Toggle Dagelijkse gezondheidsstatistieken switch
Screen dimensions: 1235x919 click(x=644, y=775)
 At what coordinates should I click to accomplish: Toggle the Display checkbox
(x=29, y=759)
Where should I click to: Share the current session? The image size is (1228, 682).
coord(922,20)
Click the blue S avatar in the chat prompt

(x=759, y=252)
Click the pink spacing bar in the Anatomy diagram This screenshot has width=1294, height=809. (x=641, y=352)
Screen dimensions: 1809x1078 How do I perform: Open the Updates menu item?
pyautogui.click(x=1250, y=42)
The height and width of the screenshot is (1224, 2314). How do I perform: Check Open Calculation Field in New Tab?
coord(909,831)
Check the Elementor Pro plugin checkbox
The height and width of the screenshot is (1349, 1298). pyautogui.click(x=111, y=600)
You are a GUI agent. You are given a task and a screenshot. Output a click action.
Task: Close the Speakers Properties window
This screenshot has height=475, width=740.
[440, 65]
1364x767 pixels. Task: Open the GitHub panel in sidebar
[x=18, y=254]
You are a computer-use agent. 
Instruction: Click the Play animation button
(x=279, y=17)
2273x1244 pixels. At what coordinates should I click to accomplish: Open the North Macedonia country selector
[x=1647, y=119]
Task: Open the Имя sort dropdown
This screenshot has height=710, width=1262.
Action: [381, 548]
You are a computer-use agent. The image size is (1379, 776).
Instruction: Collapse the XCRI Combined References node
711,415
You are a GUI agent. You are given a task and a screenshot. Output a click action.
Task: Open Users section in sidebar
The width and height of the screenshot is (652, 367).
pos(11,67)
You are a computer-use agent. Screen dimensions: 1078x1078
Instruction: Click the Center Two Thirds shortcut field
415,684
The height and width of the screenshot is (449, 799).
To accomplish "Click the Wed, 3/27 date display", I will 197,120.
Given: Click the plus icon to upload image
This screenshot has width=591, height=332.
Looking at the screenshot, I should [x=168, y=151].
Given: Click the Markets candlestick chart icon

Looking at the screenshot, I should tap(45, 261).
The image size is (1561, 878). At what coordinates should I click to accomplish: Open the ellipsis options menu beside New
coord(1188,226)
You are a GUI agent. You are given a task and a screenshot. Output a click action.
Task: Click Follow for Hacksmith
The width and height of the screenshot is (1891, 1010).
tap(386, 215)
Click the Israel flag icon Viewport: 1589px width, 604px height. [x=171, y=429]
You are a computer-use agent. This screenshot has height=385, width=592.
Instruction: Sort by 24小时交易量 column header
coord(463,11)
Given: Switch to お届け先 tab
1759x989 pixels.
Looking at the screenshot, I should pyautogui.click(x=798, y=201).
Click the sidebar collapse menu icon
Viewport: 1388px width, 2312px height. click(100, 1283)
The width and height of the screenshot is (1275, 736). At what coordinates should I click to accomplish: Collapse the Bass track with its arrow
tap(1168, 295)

▬▬▬▬▬▬

## Required work
All of the entries above need to be set down again exactly.

## Answer below
Toggle Dagelijkse gezondheidsstatistieken switch
Screen dimensions: 1235x919 click(x=644, y=775)
 At what coordinates should I click to accomplish: Toggle the Display checkbox
(x=29, y=759)
Where should I click to: Share the current session? The image size is (1228, 682).
coord(922,20)
Click the blue S avatar in the chat prompt

(x=759, y=252)
Click the pink spacing bar in the Anatomy diagram This screenshot has width=1294, height=809. (x=641, y=352)
Screen dimensions: 1809x1078 How do I perform: Open the Updates menu item?
pyautogui.click(x=1250, y=42)
The height and width of the screenshot is (1224, 2314). How do I perform: Check Open Calculation Field in New Tab?
coord(909,831)
Check the Elementor Pro plugin checkbox
The height and width of the screenshot is (1349, 1298). pyautogui.click(x=111, y=600)
You are a GUI agent. You are given a task and a screenshot. Output a click action.
Task: Close the Speakers Properties window
This screenshot has height=475, width=740.
[440, 65]
1364x767 pixels. Task: Open the GitHub panel in sidebar
[x=18, y=254]
You are a computer-use agent. 
Instruction: Click the Play animation button
(x=279, y=17)
2273x1244 pixels. At what coordinates should I click to accomplish: Open the North Macedonia country selector
[x=1647, y=119]
Task: Open the Имя sort dropdown
This screenshot has height=710, width=1262.
Action: [381, 548]
You are a computer-use agent. The image size is (1379, 776).
Instruction: Collapse the XCRI Combined References node
711,415
You are a GUI agent. You are given a task and a screenshot. Output a click action.
Task: Open Users section in sidebar
The width and height of the screenshot is (652, 367).
pos(11,67)
You are a computer-use agent. Screen dimensions: 1078x1078
Instruction: Click the Center Two Thirds shortcut field
415,684
The height and width of the screenshot is (449, 799).
To accomplish "Click the Wed, 3/27 date display", I will 197,120.
Given: Click the plus icon to upload image
This screenshot has width=591, height=332.
Looking at the screenshot, I should [x=168, y=151].
Given: Click the Markets candlestick chart icon

Looking at the screenshot, I should tap(45, 261).
The image size is (1561, 878). At what coordinates should I click to accomplish: Open the ellipsis options menu beside New
coord(1188,226)
You are a GUI agent. You are given a task and a screenshot. Output a click action.
Task: Click Follow for Hacksmith
The width and height of the screenshot is (1891, 1010).
tap(386, 215)
Click the Israel flag icon Viewport: 1589px width, 604px height. [x=171, y=429]
You are a computer-use agent. This screenshot has height=385, width=592.
Instruction: Sort by 24小时交易量 column header
coord(463,11)
Given: Switch to お届け先 tab
1759x989 pixels.
Looking at the screenshot, I should pyautogui.click(x=798, y=201).
Click the sidebar collapse menu icon
Viewport: 1388px width, 2312px height. click(100, 1283)
The width and height of the screenshot is (1275, 736). At what coordinates should I click to accomplish: Collapse the Bass track with its arrow
tap(1168, 295)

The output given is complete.